Ah yes, this is definitely Holmes, I say. “I’m not going to say who it is. He said: ‘OK, let bygones be bygones’ and he gave me his number and I’ve sent him text after text and he’s never responded. That’s television for you. They’re horrible.”

Evans says the problem is that so many people in positions of power lack respect for those who aren’t. “I was working at a company in Warwickshire two days ago. And I was taken down the corridor. Everyone was greeting me, and there was a cleaner coming out. I went up to her and grabbed her and said: ‘No one’s probably told you this, but you are the most important person in this company.’ I said: ‘Do you know why? Let me tell you. When you’re away on holiday, no one wants to do your job, but when the MD goes away, everybody wants to be the MD. So you’re the most important person.’”

He hadn’t finished motivating her yet. “The guys were around and I said: ‘Make sure you know her name and when her birthday is because she does the most important job in this company.’” Evans reminds me he is not in the business of naming and shaming. “I won’t name the company. Huge company, 22,000 employees. What I’m getting at is, I’ve been there and it’s very important that all of us reach down and pick someone up.”

He left GMTV in 2000 after a spat when, he says, the show cut back on production values. But there was another reason: his youngest child, Abigail, had developed breathing problems in Britain, so he and her mother, Mrs Motivator (Sandra Palmer, who appears with him in YouTube videos, and whom he calls Palmer), returned to Jamaica, where he set up an adventure park.

With his future wife Sandra Palmer.
With his future wife Sandra Palmer. Photograph: Louisa Butler/PA

In 2009, he returned briefly to GMTV, but there was another spat. “A certain gentleman said: ‘I want you to do a video for me’ because my videos have sold millions. He said: ‘We’ll give you 12.5% of what Universal is giving us.’ I said: ‘Well then, you might as well get an ordinary fitness instructor – you don’t need me.’ He said: ‘If you don’t accept that deal you won’t work for GMTV again.’ So I said to him: ‘You know what you can do with that deal.’ As I walked out of the door he said to me: ‘You won’t survive without GMTV.’ I said: ‘Just watch me.’”
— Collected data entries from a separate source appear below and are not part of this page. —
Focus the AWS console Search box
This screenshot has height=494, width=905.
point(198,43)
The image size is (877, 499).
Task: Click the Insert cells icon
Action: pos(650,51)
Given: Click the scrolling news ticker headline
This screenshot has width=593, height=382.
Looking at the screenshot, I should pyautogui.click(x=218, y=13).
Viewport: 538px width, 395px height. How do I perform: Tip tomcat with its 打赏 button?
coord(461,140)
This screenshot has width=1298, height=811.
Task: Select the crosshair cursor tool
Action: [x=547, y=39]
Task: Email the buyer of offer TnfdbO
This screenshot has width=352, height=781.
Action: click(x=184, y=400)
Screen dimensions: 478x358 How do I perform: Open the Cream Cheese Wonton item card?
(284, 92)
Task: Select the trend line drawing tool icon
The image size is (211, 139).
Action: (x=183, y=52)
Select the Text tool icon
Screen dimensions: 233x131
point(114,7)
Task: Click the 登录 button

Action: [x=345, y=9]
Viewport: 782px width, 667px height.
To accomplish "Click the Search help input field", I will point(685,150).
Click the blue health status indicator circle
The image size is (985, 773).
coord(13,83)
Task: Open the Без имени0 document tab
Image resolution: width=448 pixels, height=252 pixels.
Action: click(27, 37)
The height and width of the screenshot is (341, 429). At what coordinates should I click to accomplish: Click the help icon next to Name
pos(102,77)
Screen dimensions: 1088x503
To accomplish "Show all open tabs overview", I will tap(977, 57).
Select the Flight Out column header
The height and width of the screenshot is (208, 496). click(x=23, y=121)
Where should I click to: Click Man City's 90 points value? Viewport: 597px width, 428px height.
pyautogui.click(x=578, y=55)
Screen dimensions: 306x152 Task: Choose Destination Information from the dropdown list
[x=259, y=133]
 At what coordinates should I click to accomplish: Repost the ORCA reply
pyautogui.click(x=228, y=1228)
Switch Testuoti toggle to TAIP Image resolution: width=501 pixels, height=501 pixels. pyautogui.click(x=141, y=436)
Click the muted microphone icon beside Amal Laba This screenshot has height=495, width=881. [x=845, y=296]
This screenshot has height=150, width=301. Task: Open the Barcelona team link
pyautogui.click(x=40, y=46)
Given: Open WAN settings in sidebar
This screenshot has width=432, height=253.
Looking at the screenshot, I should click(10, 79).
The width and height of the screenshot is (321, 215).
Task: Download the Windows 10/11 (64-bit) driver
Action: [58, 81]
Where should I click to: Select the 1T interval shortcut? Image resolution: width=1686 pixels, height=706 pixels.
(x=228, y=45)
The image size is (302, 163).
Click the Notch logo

Evans pauses. “About six months later I walked into an agency and he was working there because he’d been sacked by GMTV.”

Evans has had enough. “Right, come on. We’ve got to the end of this.” He stands up. I ask about the drag show. He downloads a clip of himself gloriously glammed up in feathers and heels. “It was the most wonderful experience I’ve had in my life,” he says. Why? “Because there’s an old saying: ‘Until you’ve walked in someone else’s shoes, you don’t know what it’s like.’”

As I get up to leave, Evans says: “Thank you for showing me your belly!”

“You’re making me feel a bit self-conscious,” I say.

“Well, that may be because you have something to be self-conscious about,” he says.

“I do exercise,” I protest.

He looks sceptical. “Really? Regularly? What do you do?”

“Play tennis.”

“When did you last play?”

“Sunday.”

“And the time before that?”

“The previous Sunday.”

“That’s not regular.”

“I also run.”

“Run or jog? I bet you jog.”

On that note, I say my goodbyes. The words of Maya Angelou are ringing in my ears.

Two weeks later, I’ve been thinking a lot about Mr Motivator. And my belly. I’m not sure that he meant to motivate me, but my running has improved. Perhaps I was jogging all along.